My reply was: “I think you’re right . . . the 5-7-5, 17 syllable style is classic Japanese haiku. But I also seem to remember that the American version(s) is (or can be) more lax when it comes to structure. (It took a lot of effort for me to just get the 17 syllable part.) I’d be interested to know what others have to say.”

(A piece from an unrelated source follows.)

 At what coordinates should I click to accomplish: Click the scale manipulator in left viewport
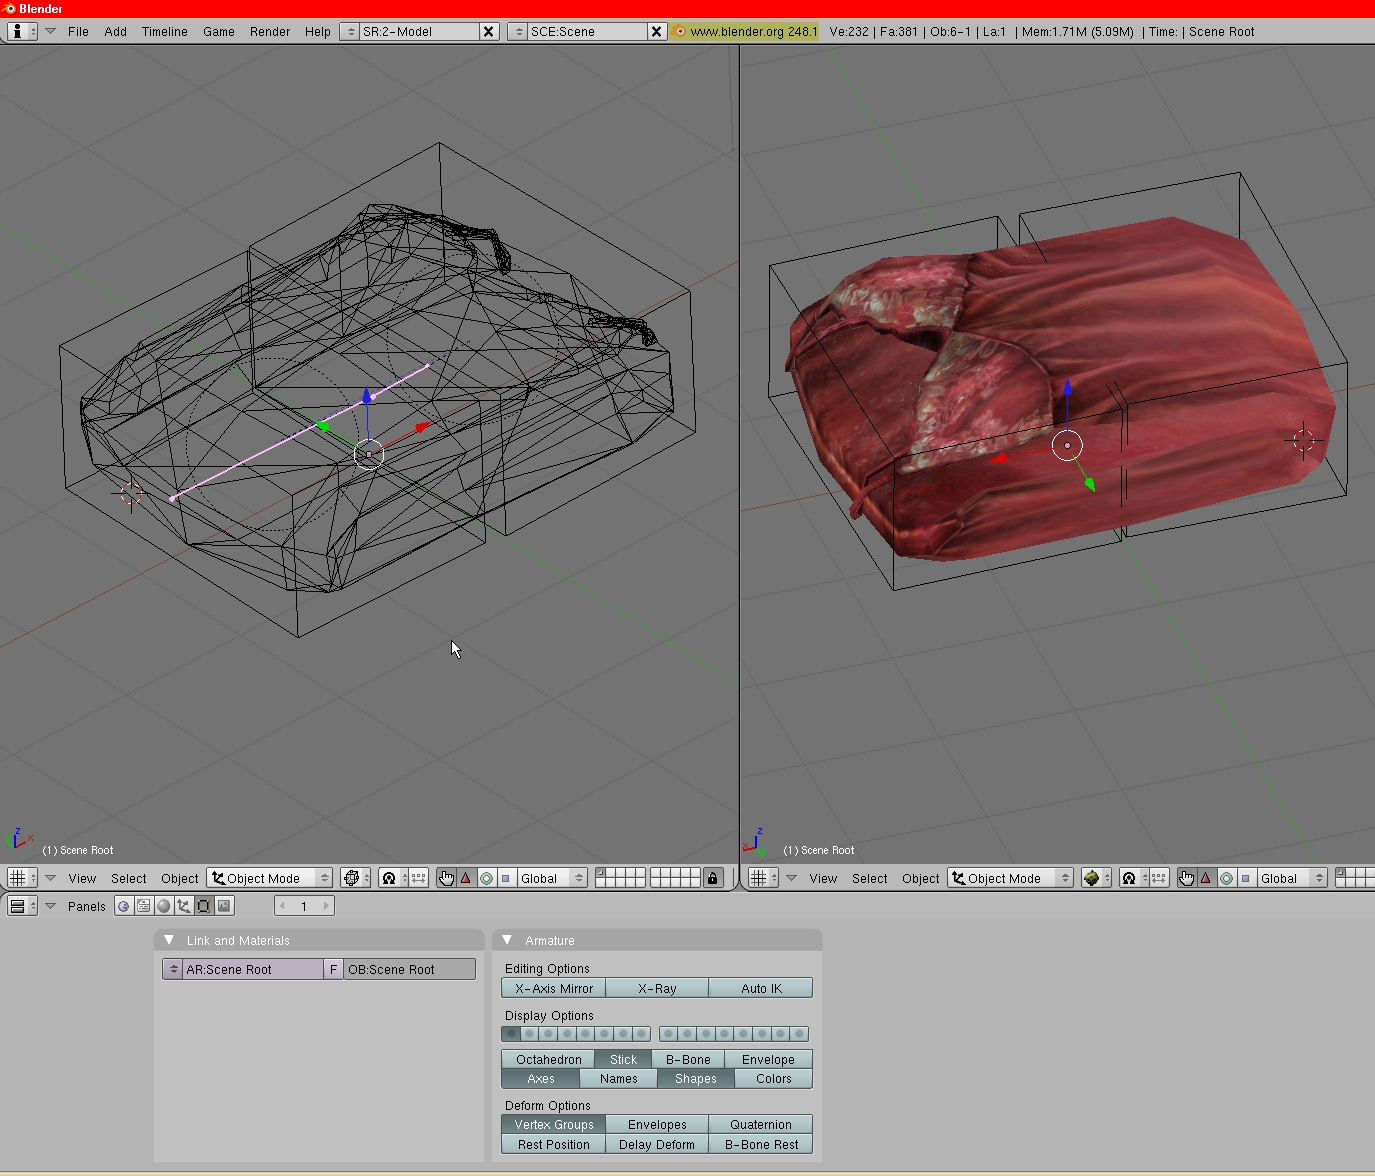coord(506,878)
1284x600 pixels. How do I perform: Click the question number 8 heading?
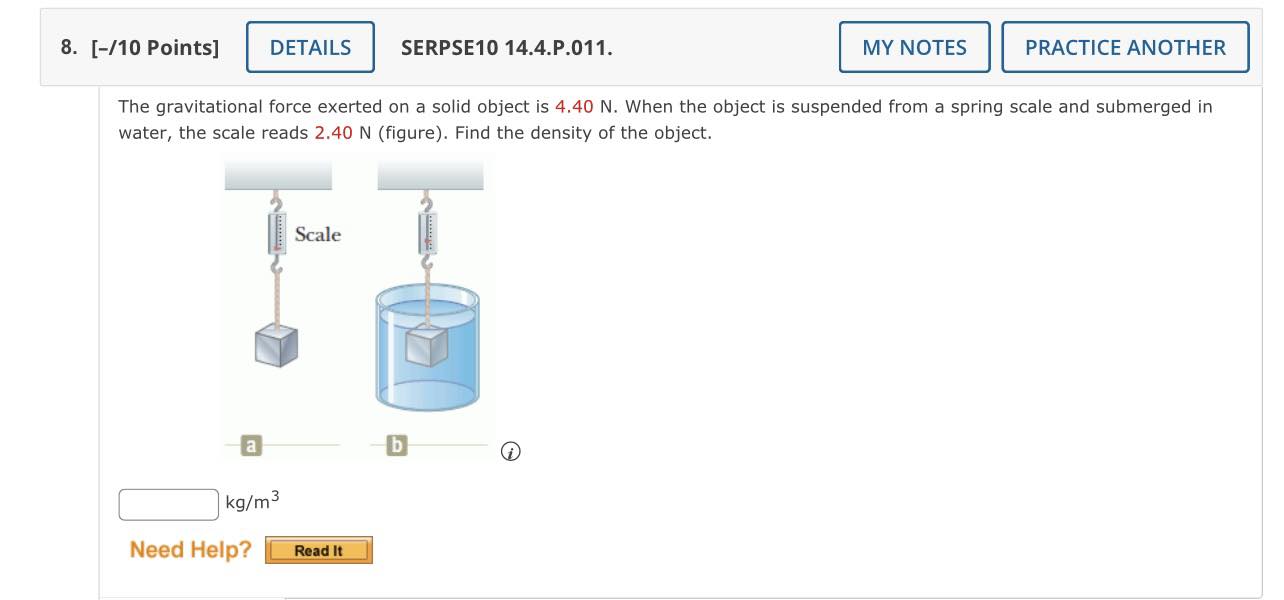(67, 47)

I am interested in the thoughts of others about haiku form, Japanese or English, which is why I decided to cobble together an expanded version of my comment. My hope is that this post will provoke even more discussion of the ancient, profound—and often humorous—Japanese art form. My knowledge of haiku, such as it is, comes from these two books: “The Essential Haiku: Versions of Basho, Buson, & Issa,” Edited by Robert Hass; and “Haiku Moment: An Anthology of Contemporary North American Haiku,” Edited by Bruce Ross. I quote from both in this post. By reproducing some of my under-linings from the books, I attempt to share my understanding of what, in its various forms, haiku is. First up, from the introduction to “The Essential Haiku,” a book that has as its focus the classic Japanese haiku of three masters, Matsuo Basho, Yosa Buson, and Kobayashi Issa, which begins:
“It is a truism of Japanese literary criticism that the three men represent three types of the poet—Basho the ascetic and seeker, Buson the artist, Issa the humanist—and their differences are clear at a glance when you read them. “Here is a fall poem that has Basho’s poignant calm and spiritual restlessness:
Deep autumn—
my neighbor,
how does he live, I wonder?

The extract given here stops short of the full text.